Expansion of SI model solution

09 May 2020 - viridi - Sparisoma Viridi

McLaurien series expansion of SI epidemic model.

Solution of SI model

It has been shonwn in previous post that

$$\begin{equation} \label{egn:model-si-normalized-solution} i = \frac{i_0 e^{\beta \lt k \gt t}}{1 + i_0 \left(e^{\beta \lt k \gt t} - 1 \right)} \end{equation}$$

is the solution of SI (susceptible-infectious) model, whose

$$\begin{equation} \label{egn:model-si-differential-equation} \frac{di}{dt} = \beta \lt k \gt (1- i) i, \end{equation}$$

is the differential equation.

Simplify solution terms

We can define $a \equiv i_0$, $b \equiv \beta \lt k \gt$ and $c = (1- a)$, which reduce the symbols in Eqn $\eqref{egn:model-si-normalized-solution}$ to be

$$\begin{equation} \label{egn:model-si-normalized-solution-abc} i = \frac{a e^{b t}}{1 + a \left(e^{b t} - 1 \right)} = \frac{a e^{b t}}{(1 - a) + a e^{b t}} = \frac{a e^{b t}}{a e^{b t} + c}. \end{equation}$$

Then we can also define

$$\begin{equation} \label{egn:model-si-normalized-definition-f} f \equiv f(t) = ae^{bt} + c, \end{equation}$$

which turn Eqn $\eqref{egn:model-si-normalized-solution-abc}$ into

$$\begin{equation} \label{egn:model-si-normalized-solution-f} i = (f - c) f^{-1}, \end{equation}$$

that is more simple, hopefully.

Time derivative of $f^{-1}$

The $n$-th time derivatif of $f^{-1}$ is denoted as $f^{-1}_{n}$. Then

$$\begin{equation} \label{egn:model-si-normalized-f_1-derivative-1} f^{-1}_1 = \frac{d}{dt} \left( \frac{1}{ae^{bt} + c} \right) = -f^{-2} ab e^{bt} \end{equation}$$

is the 1-st time derivative.
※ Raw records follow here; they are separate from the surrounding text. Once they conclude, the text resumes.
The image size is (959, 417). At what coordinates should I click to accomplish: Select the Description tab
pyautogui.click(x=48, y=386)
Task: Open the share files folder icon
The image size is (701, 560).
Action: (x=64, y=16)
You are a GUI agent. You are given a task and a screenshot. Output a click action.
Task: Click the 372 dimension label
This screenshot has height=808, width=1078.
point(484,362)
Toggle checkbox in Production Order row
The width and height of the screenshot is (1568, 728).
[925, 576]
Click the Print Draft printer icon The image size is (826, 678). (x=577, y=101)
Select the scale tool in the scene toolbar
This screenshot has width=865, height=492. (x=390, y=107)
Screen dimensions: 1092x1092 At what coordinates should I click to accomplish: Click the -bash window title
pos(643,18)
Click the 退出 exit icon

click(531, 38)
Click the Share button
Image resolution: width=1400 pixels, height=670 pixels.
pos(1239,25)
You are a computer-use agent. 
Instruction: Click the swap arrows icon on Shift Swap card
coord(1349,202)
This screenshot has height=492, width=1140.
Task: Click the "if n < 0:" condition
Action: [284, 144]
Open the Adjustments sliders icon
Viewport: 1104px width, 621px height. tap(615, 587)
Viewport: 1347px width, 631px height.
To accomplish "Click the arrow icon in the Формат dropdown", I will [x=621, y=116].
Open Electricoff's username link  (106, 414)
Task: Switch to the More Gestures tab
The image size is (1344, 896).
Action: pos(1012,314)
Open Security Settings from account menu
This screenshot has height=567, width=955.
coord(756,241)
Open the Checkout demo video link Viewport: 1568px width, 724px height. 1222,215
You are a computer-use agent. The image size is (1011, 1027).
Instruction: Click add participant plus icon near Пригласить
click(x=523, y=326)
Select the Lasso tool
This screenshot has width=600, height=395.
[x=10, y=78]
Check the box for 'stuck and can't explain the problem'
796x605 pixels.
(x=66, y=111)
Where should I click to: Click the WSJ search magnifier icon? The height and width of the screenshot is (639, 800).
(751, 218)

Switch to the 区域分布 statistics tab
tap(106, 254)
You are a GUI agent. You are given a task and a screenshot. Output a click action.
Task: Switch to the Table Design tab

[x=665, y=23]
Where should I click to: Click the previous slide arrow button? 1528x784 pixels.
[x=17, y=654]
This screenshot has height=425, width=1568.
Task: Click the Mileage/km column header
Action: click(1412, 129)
The 2-nd will be

$$\begin{equation} \label{egn:model-si-normalized-f_1-derivative-2} f^{-1}_2 = \frac{d}{dt} \left[ -\frac{ab e^{bt}}{\left( ae^{bt} + c \right)^2} \right] = 2f^{-3} a^2 b^ 2 e^{2bt} - f^{-2} a b^2 e^{bt}, \end{equation}$$

the 3-rd

$$\begin{equation} \label{egn:model-si-normalized-f_1-derivative-3} f^{-1}_3 = \frac{d}{dt} \left[ \frac{2 a^2 b^2 e^{2bt}}{\left( ae^{bt} + c \right)^3} - \frac{a b^2 e^{bt}}{\left( ae^{bt} + c \right)^2} \right] = -6f^{-4} a^3 b^3 e^{3bt} + 6f^{-3} a^2 b^3 e^{2bt} - f^{-2} ab^3 e^{bt}. \end{equation}$$

And for the $n$-th, it could be

$$\begin{equation} \label{egn:model-si-normalized-f_1-derivative-n} f^{-1}_n = (-1)^n n! f^{-1-n} a^n b^n e^{nbt} + (-1)^{n-1} f^{-1-n+1} a^{n-1} b^n e^{(n-1)bt} \dots - f^{-2} a b^n e^{bt}. \end{equation}$$

Coefient of the first and last term are already clear, which are $(-1)^n n!$ and $-1$, but the others must be still discovered. A home work for me, .

McLaurien series

Eqn $\eqref{egn:model-si-normalized-solution-f}$ will have expansion

$$\begin{equation} \label{egn:model-si-normalized-solution-maclaurin-1} i(t) = [f(0) - c] f^{-1}(0) + \left\{f_1(0) f^{-1}(0) + [f(0) - c] f^{-1}_1 \right\} t + \dots, \end{equation}$$

that leads to

$$\begin{equation} \label{egn:model-si-normalized-solution-maclaurin-2} i(t) = a + ba(1- a) t + \dots. \end{equation}$$

Further discussion will be postoned for now due to current limited knowledge and time.